What do you do about endings?  What are some of your favorites?

Friday, July 8, 2011

Uh...I got nothin' but love for ya today

Sorry for the late post.  The hubs and I took the kids to the Natural History Museum in Paris today.  Since we aren’t going on vacation, a big weekly outing is pretty much essential if we wanna keep the three kidlets from driving us nuts.

I’ll hopefully be back to my usually scheduled posts next week! 

 Hope you all have a great weekend!


Wednesday, July 6, 2011


Well, this morning I finally wrote those two words we all struggle and strive for :


Which in other words, means the beginning of revisions.  The first draft of KISSING FOR COFFEE is officially done- topping out at exactly 70k but it will be another month or so before I've finished edits, revisions and overall polishing.  I might have finished the first draft sooner if my husband hadn’t gotten me a kindle for my birthday.  (Thank you for all those wonderful birthday wishes btw!  Sorry I haven't been around this week- hubby ordered an updated internet box which left us with no internet for two days.  Total torture.)

The kindle is everything I’d hoped it’d be.  So easy to use!  I ordered and downloaded a couple Sookie Stackhouse novels in the blink of an eye wheras before I had to order them through pray they had the books in english, pay shipping, and wait two weeks before they arrived in the mail. 

For those of you who have a kindle, you know how different graphics pop up when you aren’t using it- kind of like a screen saver.   Some of the images are of famous authors, or paintings, or book covers.  They kind of remind me of those intricate etch-a-sketch portraits some artists are capable of.  Really neat.  Except when you wake up and Emily Dickenson is staring back at you.  Her picture creeps me out.
So I’m officially on summer vacation!  And now that the first draft of KISSING FOR COFFEE is completed, I’m going to let it marinate for awhile.  It’s a good idea to stay away from your work for a short time so you can come back to it with new perspective.  This is probably one of the most difficult steps of revision-  You want it done now!  You’re addicted to the story and the characters and aren’t ready to leave them!-  So you fiddle.  And fiddle.  Re-read it until nothing else jumps out at you.

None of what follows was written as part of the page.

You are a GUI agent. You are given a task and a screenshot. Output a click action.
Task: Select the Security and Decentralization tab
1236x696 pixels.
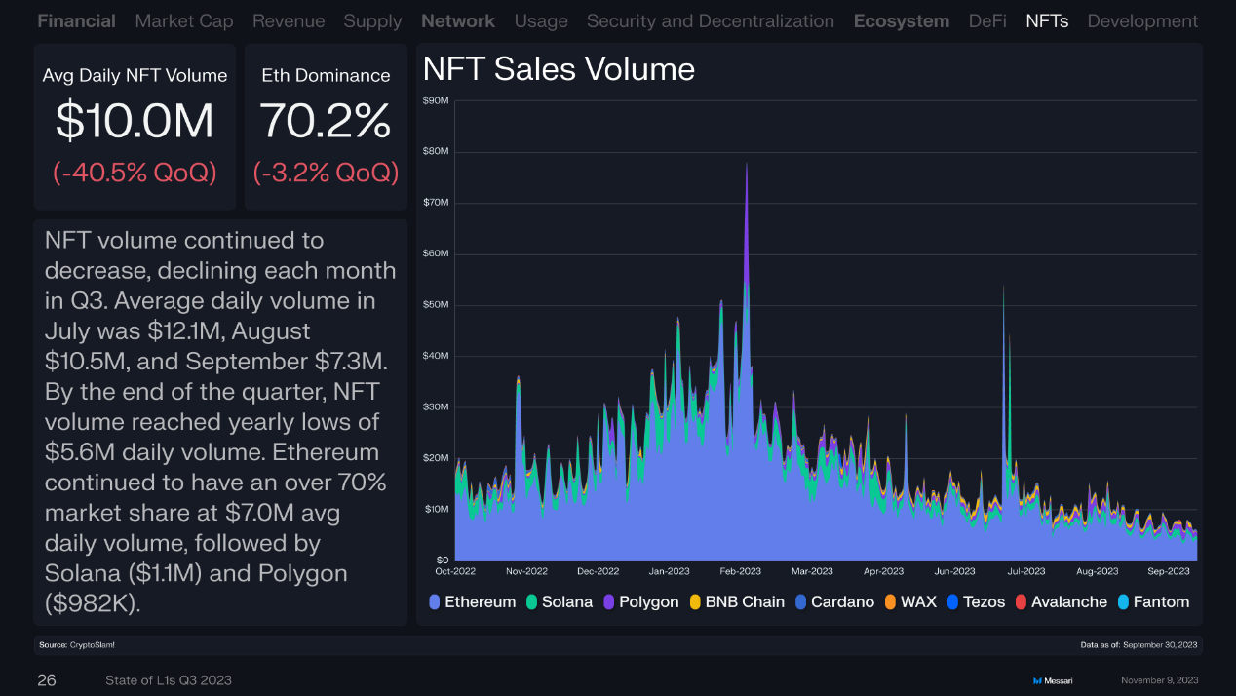tap(711, 20)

 That doesn’t mean there isn’t more to revise.  It probably means you’ve read yourself blind to any other problems the manuscript may have.  Which is when it’s time to finally take a step away from it.  You might send it out to initial beta readers. Or let it sit alone for a few weeks and go back to it yourself first. 

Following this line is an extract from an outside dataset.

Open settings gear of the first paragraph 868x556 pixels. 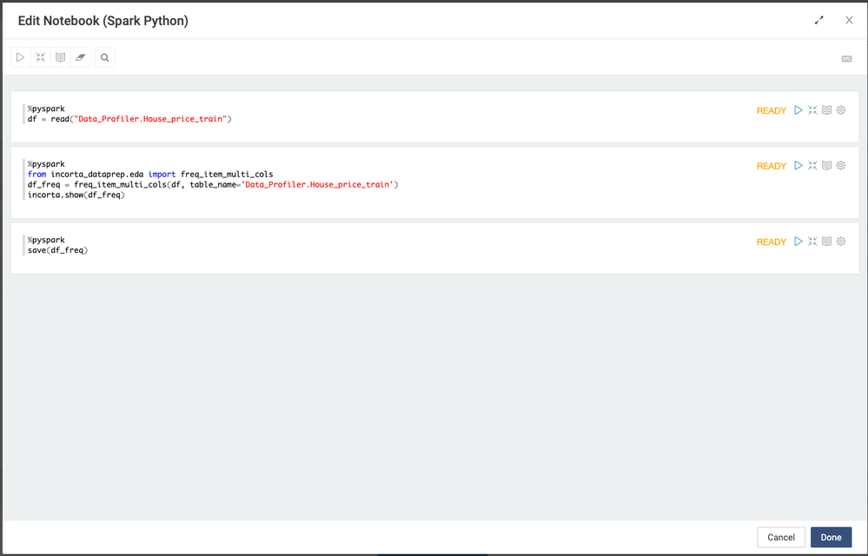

But staying away from it is key.  To speed up the process I’ve been saving up some books on my nightstand. 
And then there’s my kindle.  And I’ve got a project I’m going to start beta-reading.  All of these are great ways to keep busy AND add to your editing-arsonal for when you go back to your manuscript.

What do you do during manuscript ‘down time’?  What are your plans for this summer?? (I’m staying home with the kids this summer – hubby just changed jobs so let me live vicariously through your plans please!:)

Friday, July 1, 2011

The First Day of the Last Year of My Twenties...

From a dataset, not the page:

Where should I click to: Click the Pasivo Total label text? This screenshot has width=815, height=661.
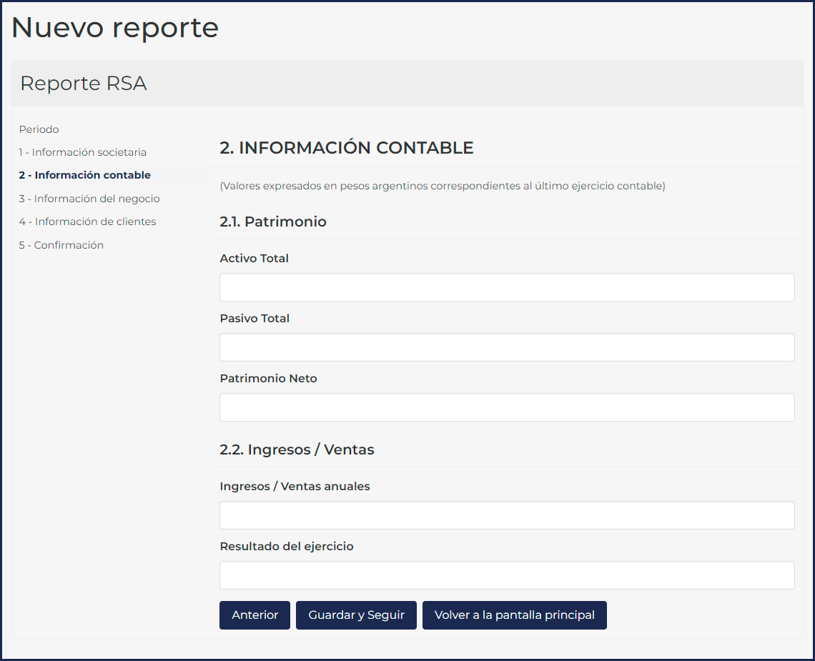[x=255, y=319]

Today I turn 29.   And to be truthful, I’ve been kinda freaking out about it for the last couple of weeks.  After this year, my twenties will be over (technically).  And even though I hear thirty is the new twenty,  I can’t help feeling like it’s time to start playing offense with mother nature.  My biological clock is pointing me towards the anti-wrinkle creams and SPF50 products.  It’s also telling me I should start doing things like drinking green tea.
Eating organic.
Joining gymnastics for adults.
And drinking that glass of wine every night to ward off heart disease and other such rot.  I’ve never felt a bigger anxiety about getting a year older.

What age in particular had you sitting up and paying more attention to the passing of time?